# Orem, UT - any interesting wood?



## bhatleberg (Apr 1, 2019)

I expect to have two days to kill in Utah in a few weeks - part of a larger trip.

Haven't been to Canyonlands / Arches for years, so that takes first priority. If there was a great place to buy local exotics, though, I'd make a pretty big effort.

Anyone know of a lumberyard with a rack of unusual material? Or anywhere else that's worth a detour between Provo and Moab?


----------



## Mr. Peet (Apr 1, 2019)

bhatleberg said:


> I expect to have two days to kill in Utah in a few weeks - part of a larger trip.
> 
> Haven't been to Canyonlands / Arches for years, so that takes first priority. If there was a great place to buy local exotics, though, I'd make a pretty big effort.
> 
> Anyone know of a lumberyard with a rack of unusual material? Or anywhere else that's worth a detour between Provo and Moab?



Yeah, hop on a puddle skipper down to Barry's in AZ and raid the wood dump he always seems to score well in...

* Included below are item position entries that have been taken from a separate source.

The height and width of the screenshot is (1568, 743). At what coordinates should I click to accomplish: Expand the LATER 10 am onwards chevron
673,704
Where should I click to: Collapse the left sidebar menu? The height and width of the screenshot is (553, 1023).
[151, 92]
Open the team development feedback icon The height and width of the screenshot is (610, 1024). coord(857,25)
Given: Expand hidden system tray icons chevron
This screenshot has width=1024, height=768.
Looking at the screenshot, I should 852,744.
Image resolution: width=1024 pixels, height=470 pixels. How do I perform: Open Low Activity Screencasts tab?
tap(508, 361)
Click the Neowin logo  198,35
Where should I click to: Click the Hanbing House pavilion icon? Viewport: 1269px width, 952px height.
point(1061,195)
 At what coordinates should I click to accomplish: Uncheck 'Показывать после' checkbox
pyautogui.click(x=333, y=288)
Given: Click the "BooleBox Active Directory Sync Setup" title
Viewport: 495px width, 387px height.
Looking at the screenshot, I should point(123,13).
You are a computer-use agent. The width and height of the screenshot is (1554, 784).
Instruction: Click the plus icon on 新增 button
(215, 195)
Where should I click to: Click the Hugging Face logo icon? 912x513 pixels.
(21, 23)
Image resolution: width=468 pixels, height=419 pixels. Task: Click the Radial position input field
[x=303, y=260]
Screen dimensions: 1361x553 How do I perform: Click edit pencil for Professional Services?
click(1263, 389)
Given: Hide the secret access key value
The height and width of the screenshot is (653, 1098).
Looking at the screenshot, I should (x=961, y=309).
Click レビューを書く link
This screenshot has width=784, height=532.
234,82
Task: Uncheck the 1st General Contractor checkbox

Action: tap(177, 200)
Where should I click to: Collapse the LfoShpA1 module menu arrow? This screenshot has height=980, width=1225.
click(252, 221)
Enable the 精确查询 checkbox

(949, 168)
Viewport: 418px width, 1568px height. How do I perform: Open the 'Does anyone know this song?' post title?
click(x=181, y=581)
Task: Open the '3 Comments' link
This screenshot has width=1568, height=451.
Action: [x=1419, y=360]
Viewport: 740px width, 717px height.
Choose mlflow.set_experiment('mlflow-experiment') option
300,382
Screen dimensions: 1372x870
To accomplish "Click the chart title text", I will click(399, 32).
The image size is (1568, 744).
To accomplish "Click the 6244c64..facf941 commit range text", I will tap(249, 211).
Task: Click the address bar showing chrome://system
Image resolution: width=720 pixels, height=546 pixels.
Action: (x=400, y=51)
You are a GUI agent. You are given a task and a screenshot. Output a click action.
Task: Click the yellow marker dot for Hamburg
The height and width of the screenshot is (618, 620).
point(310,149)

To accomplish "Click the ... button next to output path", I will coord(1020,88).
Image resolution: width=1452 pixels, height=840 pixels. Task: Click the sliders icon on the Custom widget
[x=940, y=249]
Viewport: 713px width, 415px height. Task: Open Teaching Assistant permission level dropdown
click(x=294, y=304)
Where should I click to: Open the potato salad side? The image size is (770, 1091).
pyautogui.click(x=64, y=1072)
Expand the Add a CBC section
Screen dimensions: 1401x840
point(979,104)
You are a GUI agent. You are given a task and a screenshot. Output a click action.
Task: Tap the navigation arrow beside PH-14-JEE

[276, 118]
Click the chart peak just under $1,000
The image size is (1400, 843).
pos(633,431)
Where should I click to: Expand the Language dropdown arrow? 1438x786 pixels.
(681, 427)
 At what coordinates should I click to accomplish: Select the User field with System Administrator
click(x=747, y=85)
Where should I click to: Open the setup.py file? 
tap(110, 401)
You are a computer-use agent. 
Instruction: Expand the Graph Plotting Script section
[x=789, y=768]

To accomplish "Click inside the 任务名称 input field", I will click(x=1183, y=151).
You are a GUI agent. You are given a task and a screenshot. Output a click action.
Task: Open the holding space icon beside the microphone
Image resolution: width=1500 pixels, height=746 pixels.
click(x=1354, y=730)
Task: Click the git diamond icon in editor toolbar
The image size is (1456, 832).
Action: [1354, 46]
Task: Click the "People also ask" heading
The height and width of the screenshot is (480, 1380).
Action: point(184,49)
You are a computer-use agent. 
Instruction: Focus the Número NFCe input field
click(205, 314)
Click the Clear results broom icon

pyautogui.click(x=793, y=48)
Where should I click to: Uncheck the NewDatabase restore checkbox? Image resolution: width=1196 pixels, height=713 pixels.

Reactions: Like 1 | Agree 2 | Funny 1


----------



## DKMD (Apr 1, 2019)

Craft supplies(CSUSA) is in Provo... might be worth a looksie if you’re into turning stuff.

Reactions: Like 1


----------



## Bill_LFW (Apr 1, 2019)

here in Utah we have craft supplies in provo, Macbeths in salt lake, and wood craft in sandy Utah, for small exotic wood, craft supplies is the only place id go to, other than that's its the internet here in utah

Reactions: Like 1


----------



## bhatleberg (Apr 3, 2019)

Sounds good - thanks, all. I'll make use of the list!


----------